A post-money SAFE applies its valuation cap to the company's post-money valuation, fixing the SAFE holder's percentage at conversion. The advantage for the investor: their ownership doesn't dilute if more SAFEs are issued before the priced round. The disadvantage for founders: stacking multiple post-money SAFEs causes founder dilution that's not immediately obvious. Always model post-money SAFE dilution before signing.
Why is Post-money SAFE important for startups?
Post-money SAFE is a fundraising concept that matters for startup founders because it directly affects fundraising readiness, financial decision-making, or operational discipline at the stage where mistakes are expensive to undo. Founders who understand it have a meaningfully easier time in diligence, board meetings, and investor conversations.
What category does Post-money SAFE belong to?
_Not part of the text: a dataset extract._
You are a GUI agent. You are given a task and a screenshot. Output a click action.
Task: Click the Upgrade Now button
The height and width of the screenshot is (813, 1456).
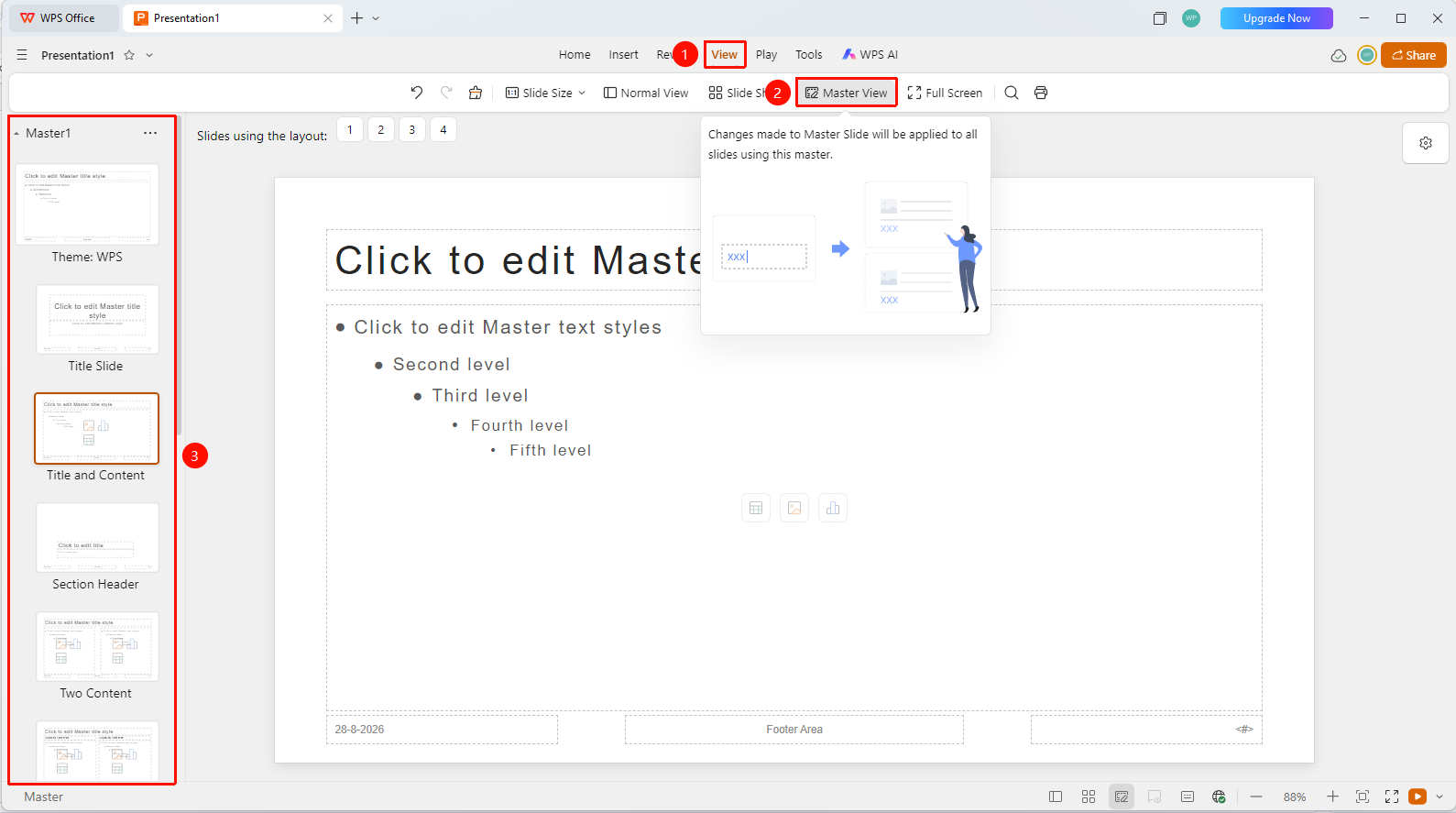[1276, 18]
Post-money SAFE is a Fundraising term in the StartupCFO finance glossary — alongside other fundraising concepts that founders, CFOs, and accountants use in daily startup operations and reporting.
Where can I learn more about Post-money SAFE?
Beyond this definition, see the related fundraising terms below, or explore StartupCFO's insights and tools that put Post-money SAFE in context. For specific situations, talk to a fractional CFO who can walk through your numbers.